A Mosca, sulla Piazza Rossa, si è tenuta in tono minore la parata militare per l'ottantunesimo anniversario della vittoria sul nazifascismo, senza carri armati e artiglieria pesante, per il timore di blitz arei ucraini. Pochi gli ospiti stranieri alla commorazione della vittoria contro i nazisti nel 1945: c’erano i presidenti biolorusso e kazako Alexander Lukashenko e Kassim-Jomart Tokayev.
«Sarebbe bello se durasse di più» aveva detto Trump riferendosi allo stop alle ostilità tra Russia e Ucraina, previsto da oggi all'11 maggio.

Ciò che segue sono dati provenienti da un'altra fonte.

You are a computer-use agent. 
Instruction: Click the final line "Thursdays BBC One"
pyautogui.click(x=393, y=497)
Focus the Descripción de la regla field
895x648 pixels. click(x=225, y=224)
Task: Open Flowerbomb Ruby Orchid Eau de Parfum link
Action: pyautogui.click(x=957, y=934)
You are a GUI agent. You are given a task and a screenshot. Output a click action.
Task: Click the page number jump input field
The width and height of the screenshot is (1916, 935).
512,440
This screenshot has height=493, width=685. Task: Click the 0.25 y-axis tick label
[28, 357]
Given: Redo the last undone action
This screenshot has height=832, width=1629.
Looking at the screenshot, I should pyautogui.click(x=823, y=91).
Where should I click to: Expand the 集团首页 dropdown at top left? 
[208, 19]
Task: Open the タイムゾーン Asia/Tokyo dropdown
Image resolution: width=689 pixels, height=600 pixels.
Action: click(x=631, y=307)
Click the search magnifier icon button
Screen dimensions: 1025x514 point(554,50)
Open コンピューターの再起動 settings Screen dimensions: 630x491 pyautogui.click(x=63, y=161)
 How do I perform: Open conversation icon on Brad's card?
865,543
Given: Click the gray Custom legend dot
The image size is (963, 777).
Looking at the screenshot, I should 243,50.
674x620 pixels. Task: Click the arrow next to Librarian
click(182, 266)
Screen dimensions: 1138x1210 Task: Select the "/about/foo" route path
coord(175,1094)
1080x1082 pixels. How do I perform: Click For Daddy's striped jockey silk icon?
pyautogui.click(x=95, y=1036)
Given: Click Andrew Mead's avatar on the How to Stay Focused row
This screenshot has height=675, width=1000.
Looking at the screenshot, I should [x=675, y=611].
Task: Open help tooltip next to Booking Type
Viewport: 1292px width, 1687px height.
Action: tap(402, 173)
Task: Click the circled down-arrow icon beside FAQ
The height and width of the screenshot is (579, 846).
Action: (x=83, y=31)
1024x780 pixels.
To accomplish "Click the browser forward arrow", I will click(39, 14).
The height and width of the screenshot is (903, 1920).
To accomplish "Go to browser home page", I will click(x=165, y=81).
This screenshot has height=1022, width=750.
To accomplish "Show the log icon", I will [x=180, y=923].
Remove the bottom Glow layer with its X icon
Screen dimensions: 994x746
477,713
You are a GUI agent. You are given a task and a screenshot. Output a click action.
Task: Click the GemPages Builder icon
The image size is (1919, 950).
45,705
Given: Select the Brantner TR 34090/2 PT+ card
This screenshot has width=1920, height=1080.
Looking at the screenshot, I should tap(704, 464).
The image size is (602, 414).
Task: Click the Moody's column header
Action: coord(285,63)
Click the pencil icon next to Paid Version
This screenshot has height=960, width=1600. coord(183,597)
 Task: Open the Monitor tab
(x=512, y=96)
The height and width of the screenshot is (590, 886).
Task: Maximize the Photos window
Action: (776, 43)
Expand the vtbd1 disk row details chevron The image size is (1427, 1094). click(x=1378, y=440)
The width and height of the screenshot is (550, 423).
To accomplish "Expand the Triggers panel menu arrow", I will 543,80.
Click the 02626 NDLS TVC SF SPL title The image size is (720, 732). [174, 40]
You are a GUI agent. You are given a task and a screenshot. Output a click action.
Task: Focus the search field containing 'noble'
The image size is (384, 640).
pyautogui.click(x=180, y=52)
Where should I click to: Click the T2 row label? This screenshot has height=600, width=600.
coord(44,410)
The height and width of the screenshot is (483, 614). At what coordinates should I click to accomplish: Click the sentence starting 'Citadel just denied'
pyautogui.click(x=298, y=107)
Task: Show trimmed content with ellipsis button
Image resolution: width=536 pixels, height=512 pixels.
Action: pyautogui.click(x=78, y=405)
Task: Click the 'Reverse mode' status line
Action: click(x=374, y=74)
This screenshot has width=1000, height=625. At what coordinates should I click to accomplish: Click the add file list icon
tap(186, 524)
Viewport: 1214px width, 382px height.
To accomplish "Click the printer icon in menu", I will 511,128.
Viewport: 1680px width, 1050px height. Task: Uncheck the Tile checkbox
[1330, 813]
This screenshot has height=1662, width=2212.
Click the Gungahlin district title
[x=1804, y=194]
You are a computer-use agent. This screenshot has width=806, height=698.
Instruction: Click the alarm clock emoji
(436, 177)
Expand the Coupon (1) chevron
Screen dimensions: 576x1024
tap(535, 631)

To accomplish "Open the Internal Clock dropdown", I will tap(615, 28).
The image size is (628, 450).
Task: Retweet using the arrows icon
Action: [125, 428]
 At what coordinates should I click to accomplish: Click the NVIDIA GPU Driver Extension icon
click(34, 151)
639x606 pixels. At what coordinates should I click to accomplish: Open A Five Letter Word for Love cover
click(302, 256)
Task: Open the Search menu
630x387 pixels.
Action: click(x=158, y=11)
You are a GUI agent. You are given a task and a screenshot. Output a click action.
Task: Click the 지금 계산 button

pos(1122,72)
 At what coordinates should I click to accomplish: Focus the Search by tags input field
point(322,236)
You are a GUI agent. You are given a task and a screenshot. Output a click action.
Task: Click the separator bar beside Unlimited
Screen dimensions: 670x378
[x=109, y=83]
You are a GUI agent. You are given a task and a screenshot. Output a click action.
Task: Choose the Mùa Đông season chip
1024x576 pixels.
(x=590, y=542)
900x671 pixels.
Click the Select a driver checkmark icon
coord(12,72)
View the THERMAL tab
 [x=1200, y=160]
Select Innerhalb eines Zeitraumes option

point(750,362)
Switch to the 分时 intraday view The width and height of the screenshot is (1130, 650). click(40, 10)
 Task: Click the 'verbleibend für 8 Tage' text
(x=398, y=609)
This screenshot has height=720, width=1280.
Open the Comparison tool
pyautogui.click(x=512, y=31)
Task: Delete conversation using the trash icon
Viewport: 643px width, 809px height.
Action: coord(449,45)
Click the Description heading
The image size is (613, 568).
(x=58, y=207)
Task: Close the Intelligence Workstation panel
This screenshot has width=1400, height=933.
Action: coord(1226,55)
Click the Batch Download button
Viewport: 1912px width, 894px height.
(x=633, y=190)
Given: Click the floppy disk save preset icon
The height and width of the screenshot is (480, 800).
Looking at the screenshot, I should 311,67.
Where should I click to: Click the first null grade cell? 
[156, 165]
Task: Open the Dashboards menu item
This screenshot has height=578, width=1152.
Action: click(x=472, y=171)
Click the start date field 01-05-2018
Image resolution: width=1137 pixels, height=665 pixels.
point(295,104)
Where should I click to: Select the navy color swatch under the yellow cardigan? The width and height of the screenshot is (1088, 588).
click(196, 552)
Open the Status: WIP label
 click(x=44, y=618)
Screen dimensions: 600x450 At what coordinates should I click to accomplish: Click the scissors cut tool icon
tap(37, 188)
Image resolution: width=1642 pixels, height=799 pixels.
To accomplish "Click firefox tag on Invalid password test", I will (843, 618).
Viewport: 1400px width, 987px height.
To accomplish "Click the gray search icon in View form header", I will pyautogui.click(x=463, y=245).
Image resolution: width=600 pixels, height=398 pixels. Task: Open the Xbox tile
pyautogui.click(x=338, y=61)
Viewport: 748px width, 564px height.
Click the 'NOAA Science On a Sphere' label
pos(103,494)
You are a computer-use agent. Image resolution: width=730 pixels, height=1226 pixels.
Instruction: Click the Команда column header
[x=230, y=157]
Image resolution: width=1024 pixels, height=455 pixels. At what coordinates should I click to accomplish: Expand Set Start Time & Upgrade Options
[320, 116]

Ma nel suo discorso, Putin non ha fatto cenno alla possibilità di un’estensione della tregua.

Alla parata non si sono registrati incidenti mentre le le autorità ucraine hanno denunciato diversi attacchi militari russi nelle ore immediatamente precedenti, con almeno 5 morti.

Dopo l'annuncio della tregua, Volodymyr Zelensky aveva annunciato di aver ordinato di non attaccare Mosca durante le celebrazioni. Da parte sua, il ministero della Difesa russo aveva dichiarato un «massiccio attacco missilistico» su Kiev se l'Ucraina avesse tentato di interrompere le celebrazioni.

Durante la parata il presidente Putin ha tentato di motivare il paese: «Credo fermamente che la nostra causa sia giusta». «La vittoria è stata nostra e lo sarà per sempre» ha detto. Nonostante l’Ucraina sia «supportata dall’intero blocco Nato».

Putin come prevede il rituale ha deposto fiori sulla Tomba del milite ignoto, sotto le mura del Cremlino, appena fuori dalla Piazza Rossa, in onore dei caduti in quella che in Russia è conosciuta come la Grande guerra patriottica.